CLEVELAND — MetroHealth CEO and President Dr. Akram Boutros has announced that he will be retiring at the end of 2022.
In a statement, Dr. Boutros said:
“I fell in love with MetroHealth the first time I visited, and it has been the privilege of a lifetime to be its CEO. I never imagined that we would have accomplished so much so quickly. Over the past 8 ½ years, The MetroHealth System has emerged as a national leader, renowned for its focus on the community, and distinguished for its financial strength. And I am delighted to say that we have, arguably, achieved our vision of becoming the most admired public health system in the nation. With The Glick Center and Behavioral Health Hospital opening next year, it feels like the right time to hand the baton to MetroHealth’s next leader.”
Initially named as the company’s CEO in 2013, Boutros has overseen an expansion of the MetroHealth system, which now includes 20 community health centers, four hospitals, five MetroExpressCare locations and 10 pharmacies, in addition to MetroHealth’s main-campus medical center. According to the company, it has seen its annual revenue grow from $785 million to more than $1.5 billion under Boutros, while also creating more than 1,800 new jobs under his watch.
In 2019, MetroHealth established the Institute for H.O.P.E. (Health, Opportunity, Partnership and Empowerment), which connects patients and neighbors to fresh food, stable housing, education, career training and other services that keep them healthy. Dr. Boutros also led a $1 billion reimagining of the system’s main campus on West 25th Street, with the new MetroHealth Glick Center set to open in October 2022.
In a statement, MetroHealth Board Chair Vanessa Whiting said that the company will run a "thorough process" to find Dr. Boutro's replacement.
“Akram has been preparing the board and the health system for this day. We’re thankful that he has positioned us well and given us enough notice to run a thorough process to identify the person best-suited to succeed him,” said Whiting. “MetroHealth’s clinical strength, national stature, strong leadership team, financial strength and soon-to-be state-of-the-art main hospital and campus will allow us to attract a great pool of candidates.”
In his own statement, Cleveland Clinic President and CEO Dr. Tom Mihaljevic said:
"It has been an honor to work closely with Akram over the past few years. He has modeled a healthcare approach that goes beyond medical care, as evidenced by his efforts to improve the health and wellbeing of many people in our community. His commitment to healthy neighborhoods and high-quality care to patients in Cuyahoga County has changed many lives. I wish Akram all the best in his future endeavors"

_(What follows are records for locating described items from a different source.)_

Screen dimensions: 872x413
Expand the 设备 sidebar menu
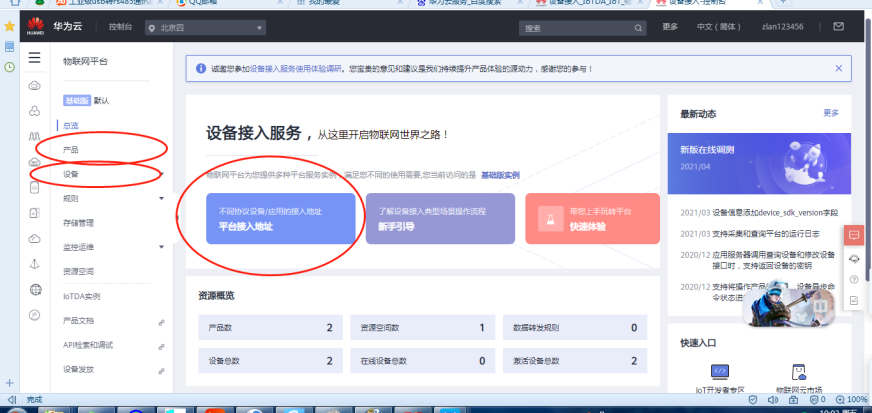click(x=161, y=175)
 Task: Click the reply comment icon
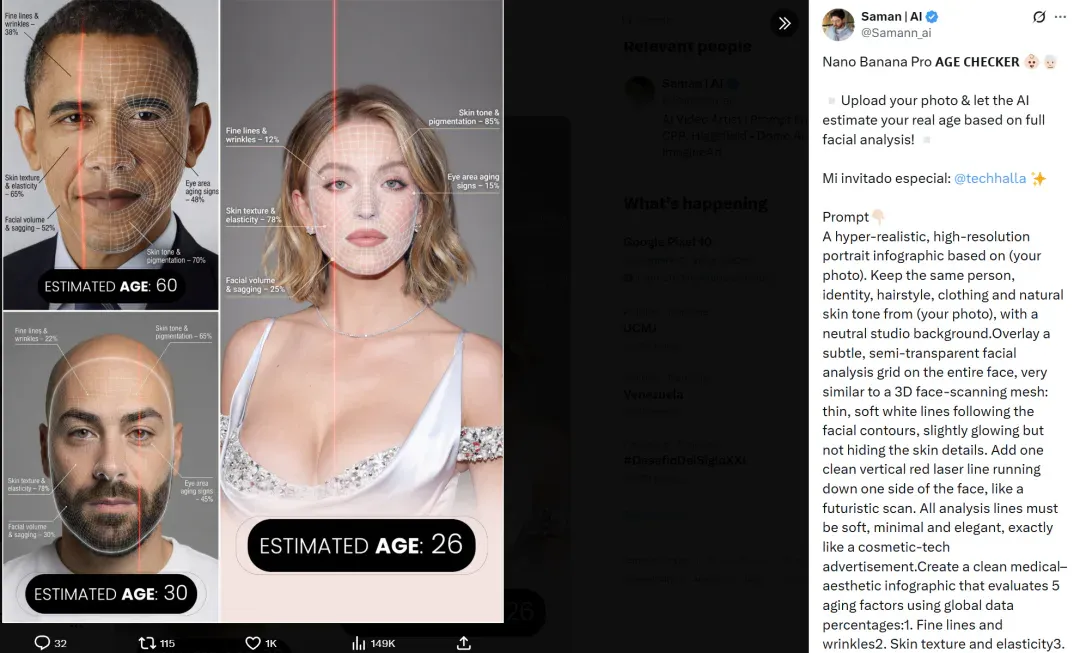42,643
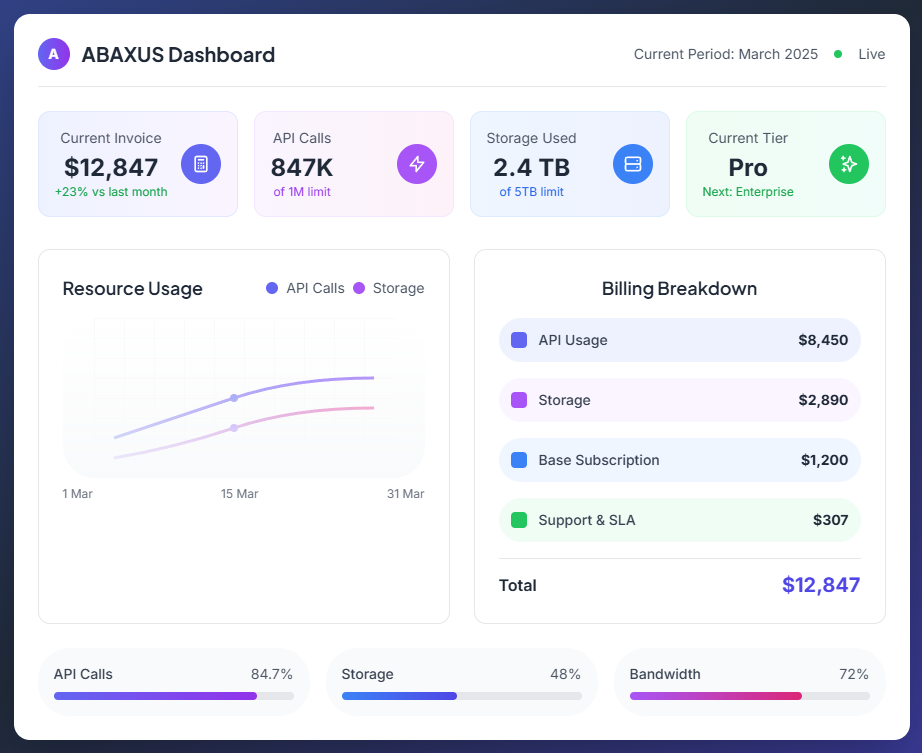Click the Total amount of $12,847
This screenshot has height=753, width=922.
(x=820, y=585)
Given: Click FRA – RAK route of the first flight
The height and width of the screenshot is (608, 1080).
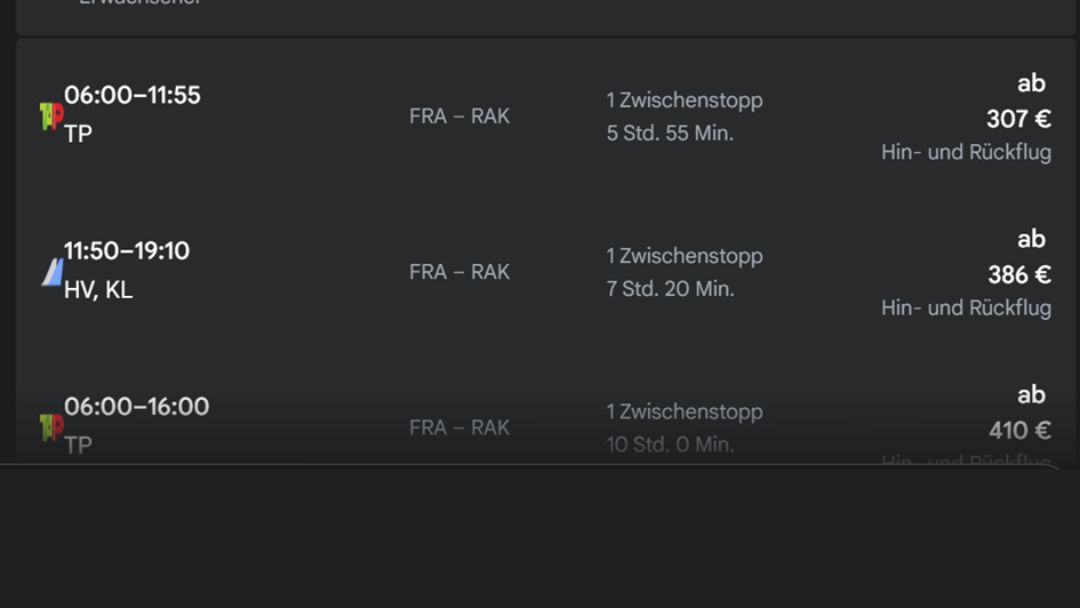Looking at the screenshot, I should point(459,116).
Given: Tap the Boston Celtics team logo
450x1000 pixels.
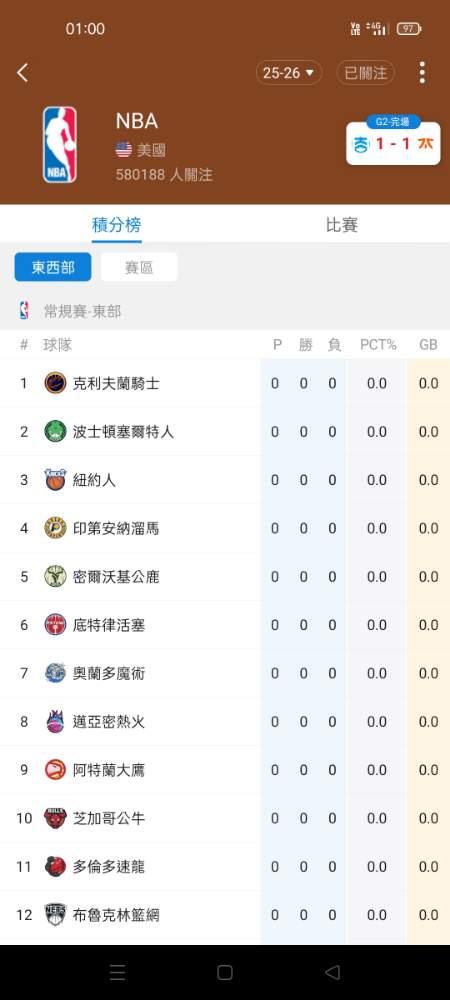Looking at the screenshot, I should (55, 432).
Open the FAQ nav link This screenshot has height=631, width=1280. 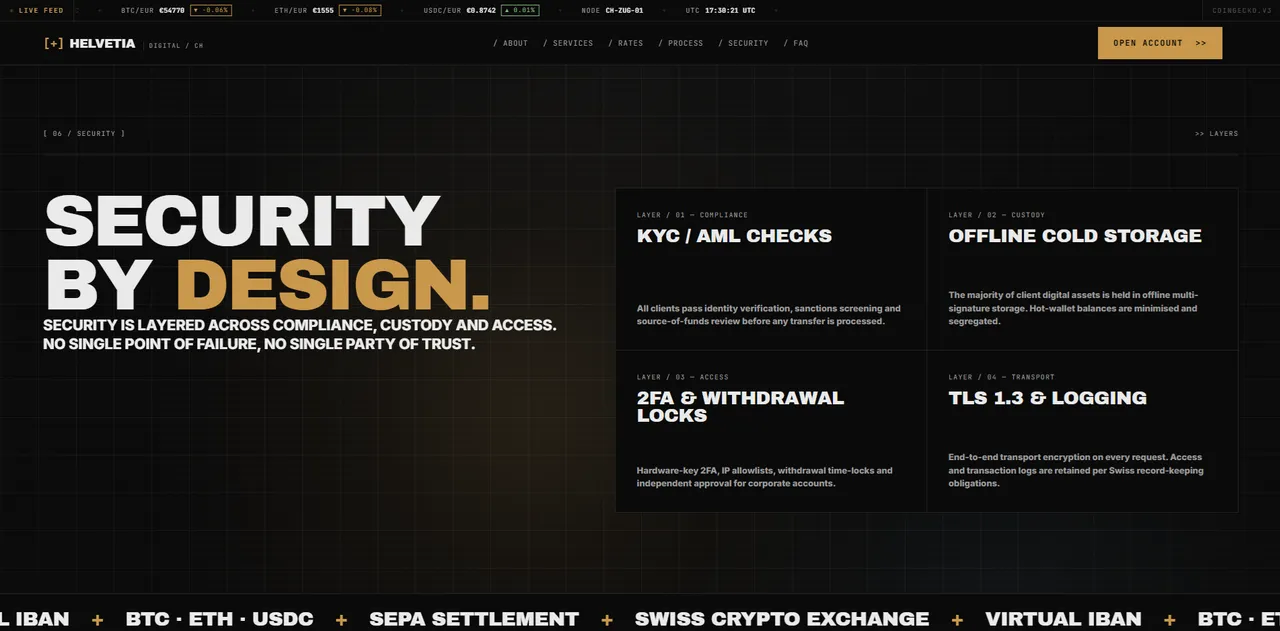[x=796, y=43]
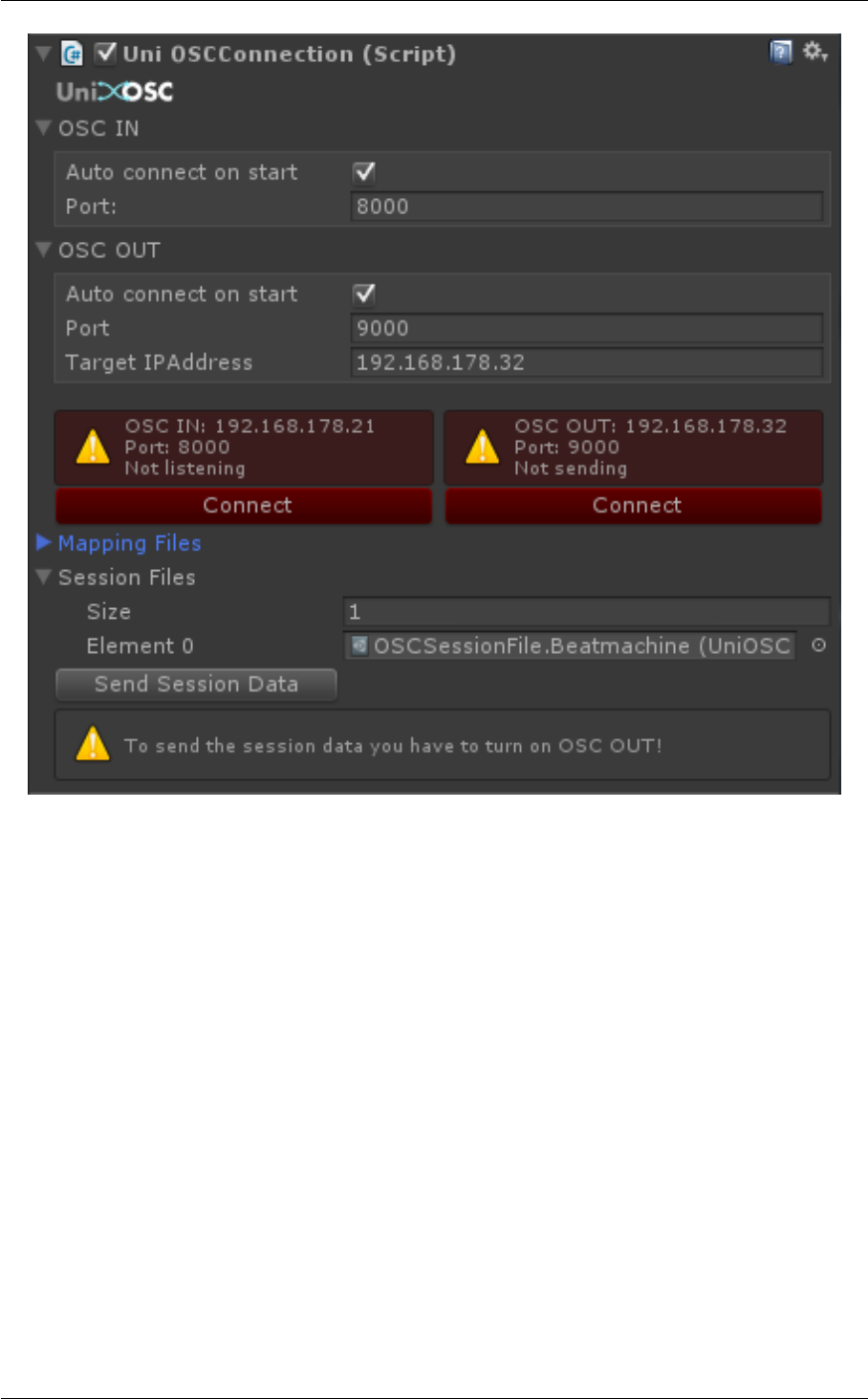
Task: Click the OSC OUT warning triangle icon
Action: pos(483,447)
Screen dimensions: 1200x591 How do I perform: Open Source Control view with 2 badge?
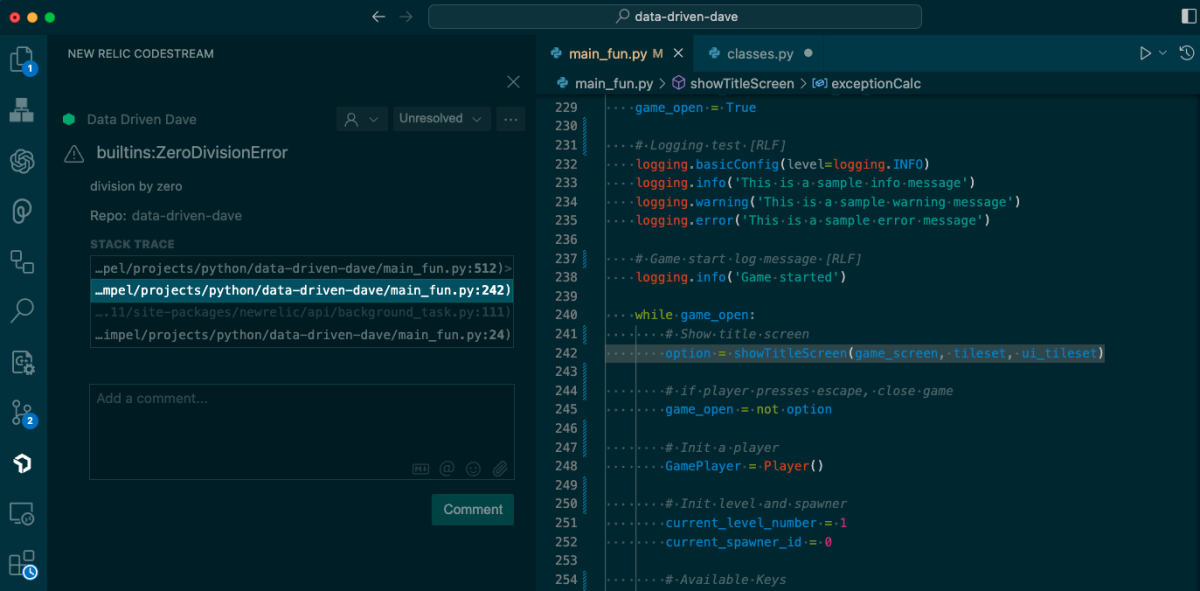[x=22, y=412]
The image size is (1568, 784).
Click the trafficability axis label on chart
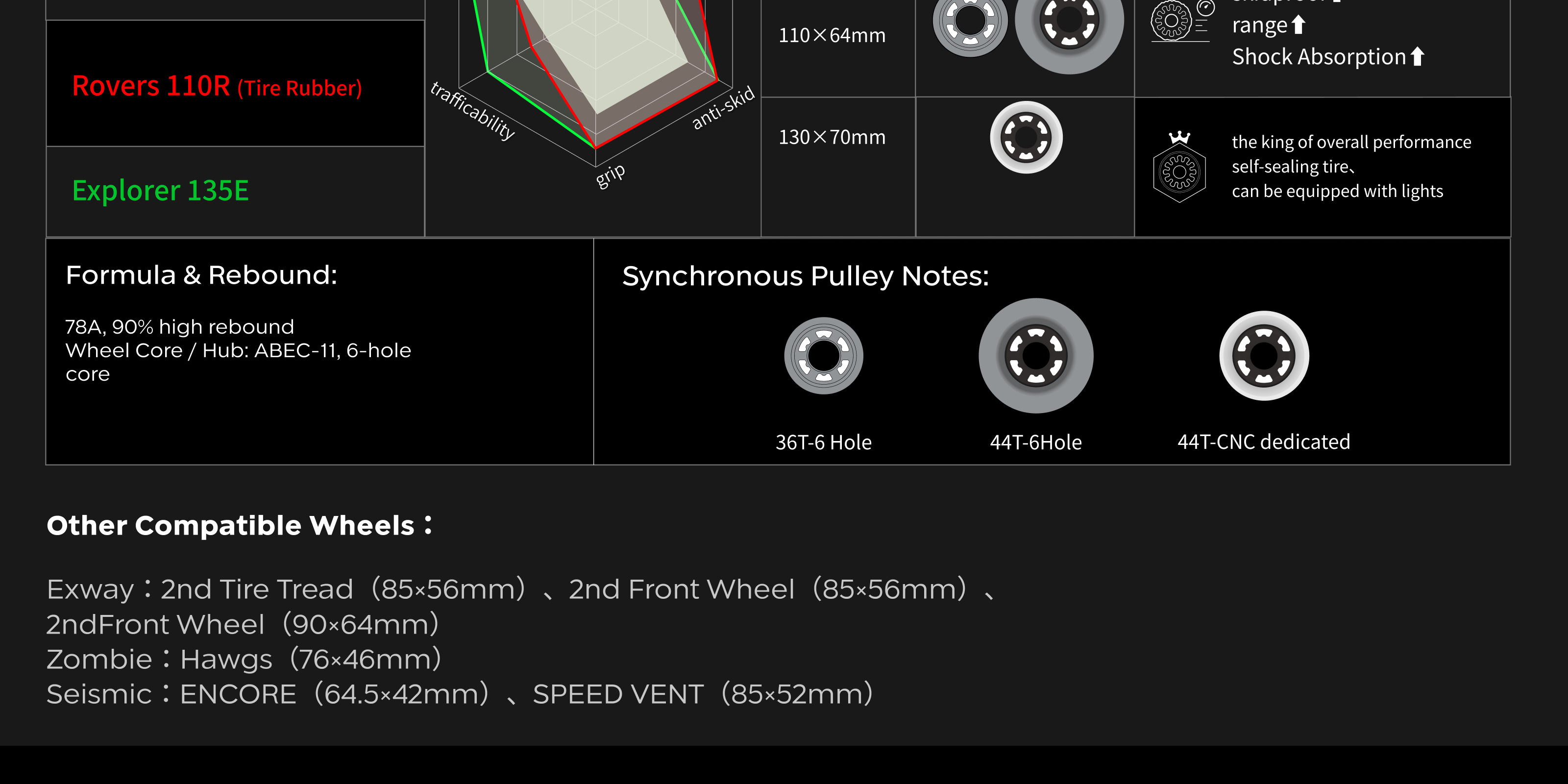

Added Cuyahoga County Executive Armond Budish:
"All residents of Cuyahoga County have much to thank Dr. Boutros for as we learn of his impending retirement. Dr. Boutros has been a great partner for me and the County. Under his leadership, Metro is stronger than ever; it is undergoing a significant renovation project; during the pandemic Metro has responded to the urgent needs of underserved people to obtain testing and vaccinations; and, Dr. Boutros has been a leader in public and behavioral health, chairing the Board of the County’s Diversion Center.
"We are fortunate Dr. Boutros chose public service, and fortunate he chose Cuyahoga County."
Statement from Cliff A. Megerian, MD, CEO of University Hospitals Health System:
“On behalf of University Hospitals, I wish to congratulate the MetroHealth System team for all their accomplishments under Akram’s visionary leadership. UH and MetroHealth have a shared aim to improve the health and well-being of the communities we serve. Accordingly, we have successfully collaborated on many initiatives to bring about change, which would not have been possible without Akram’s extraordinary commitment to enhancing access to high quality care. He has not only been a transformational leader for MetroHealth, but for our entire community as it relates to passionately promoting and actually moving the needle on public health. His focus on narrowing the health care disparity gap while bending the curve on social determinants of health, should serve as the North Star for health care leaders across this nation, including us here at UH. He has had a profound positive impact on our region and he will be hard to replace and greatly missed after he steps down at the end of 2022.”